- **Set problem**
Copy the material below word for word, starting at the line that contains "Screen dimensions: 350x283" and ending at the line that contains "tap(89, 112)", and omit the pictures from your answer.

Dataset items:
----

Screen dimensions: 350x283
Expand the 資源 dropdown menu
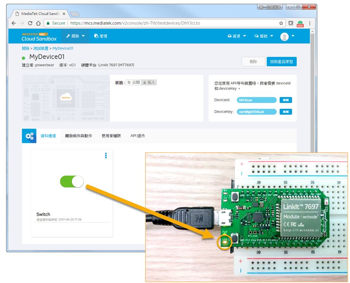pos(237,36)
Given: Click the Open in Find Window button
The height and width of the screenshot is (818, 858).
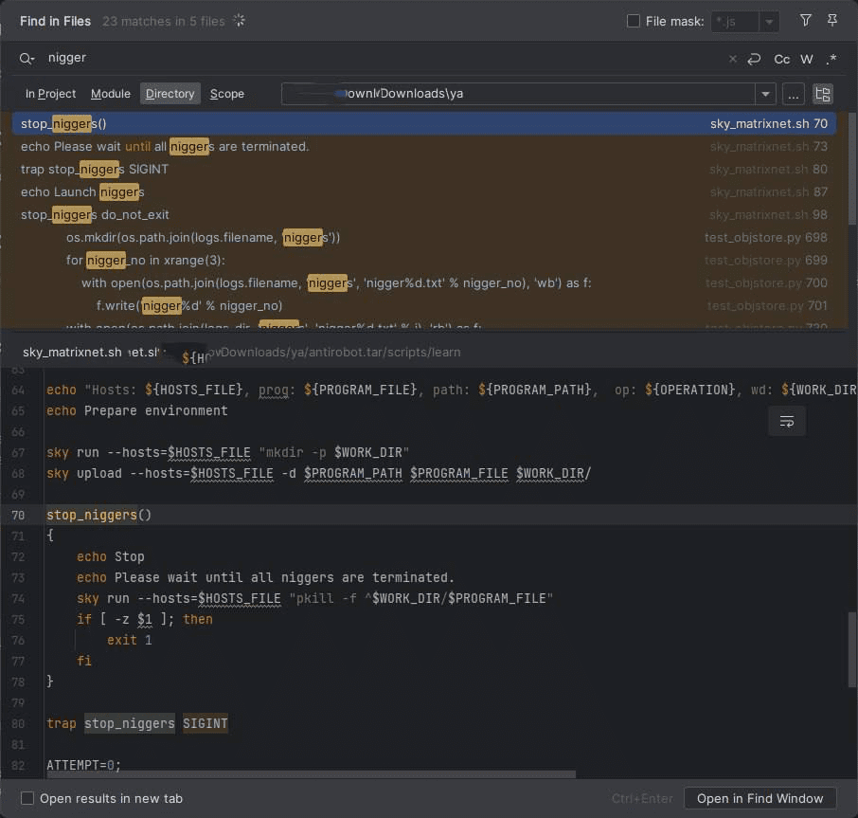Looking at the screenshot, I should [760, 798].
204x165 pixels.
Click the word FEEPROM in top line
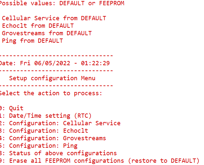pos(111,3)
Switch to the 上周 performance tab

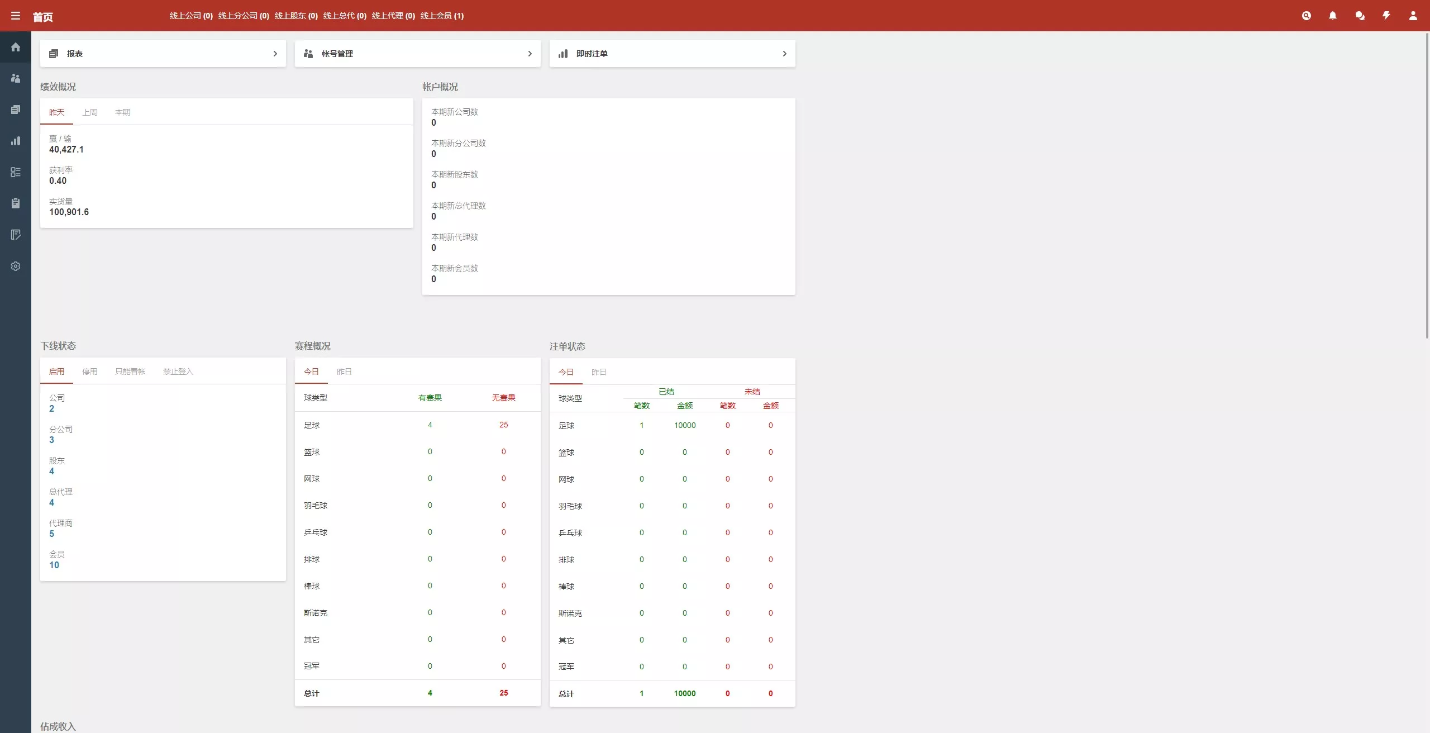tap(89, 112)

----

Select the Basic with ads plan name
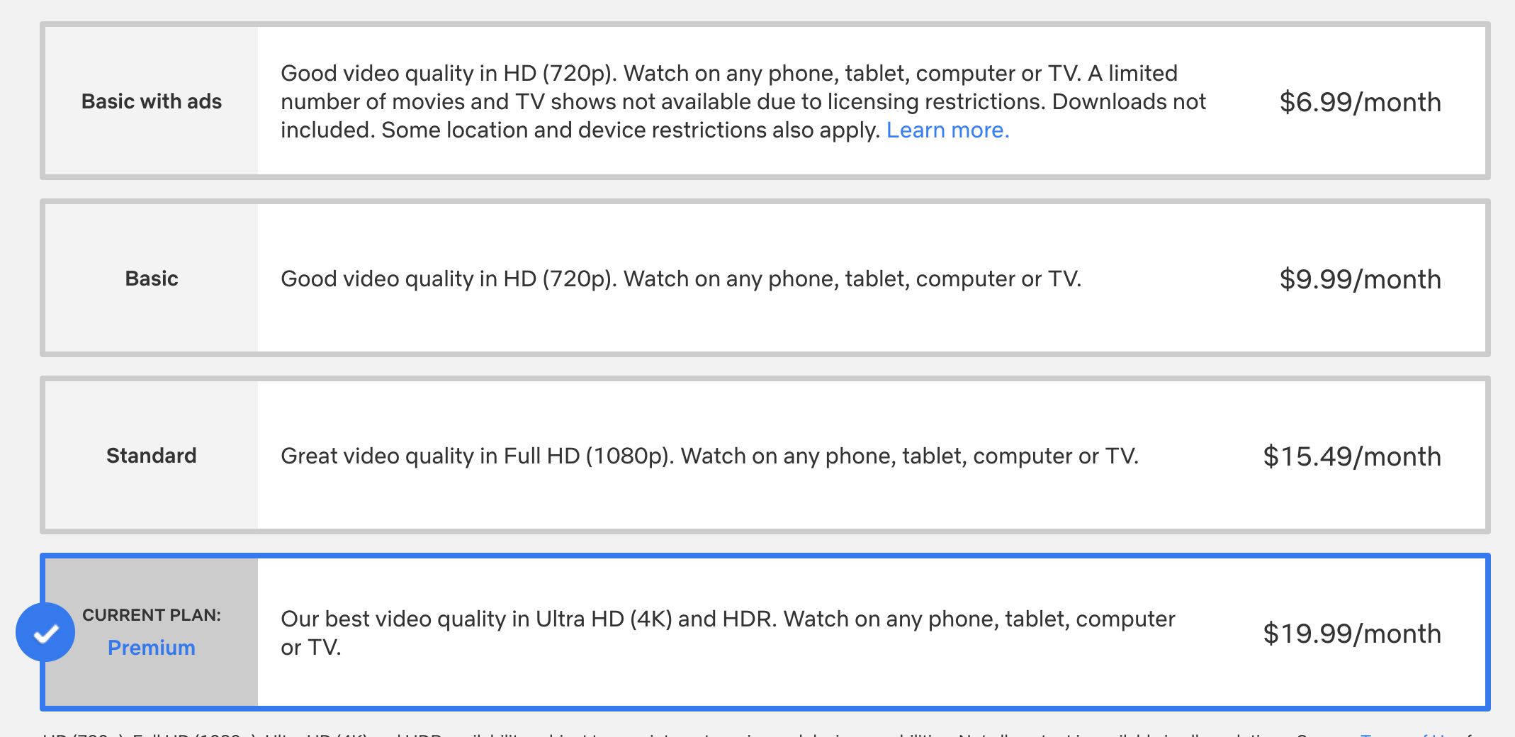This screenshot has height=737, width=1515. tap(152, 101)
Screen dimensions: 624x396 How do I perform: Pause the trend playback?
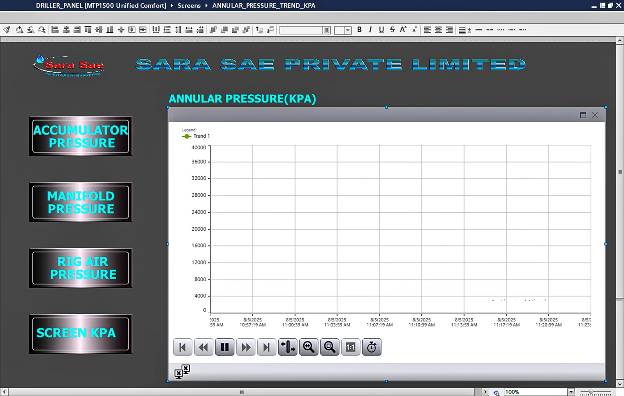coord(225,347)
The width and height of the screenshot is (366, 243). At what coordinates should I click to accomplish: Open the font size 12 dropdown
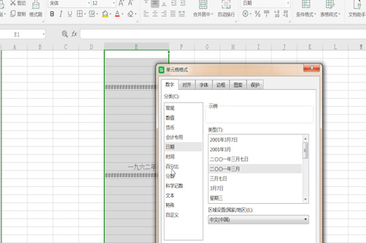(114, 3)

----

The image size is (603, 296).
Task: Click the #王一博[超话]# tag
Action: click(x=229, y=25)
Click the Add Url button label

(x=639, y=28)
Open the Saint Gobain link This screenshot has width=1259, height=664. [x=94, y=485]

----

- **Solution to the problem**
Screen dimensions: 350x283
Expand the 資源 dropdown menu
pos(237,36)
Given: Click the Open in Find Window button
The height and width of the screenshot is (818, 858).
Looking at the screenshot, I should [760, 798].
204x165 pixels.
Click the word FEEPROM in top line
pos(111,3)
Switch to the 上周 performance tab

tap(89, 112)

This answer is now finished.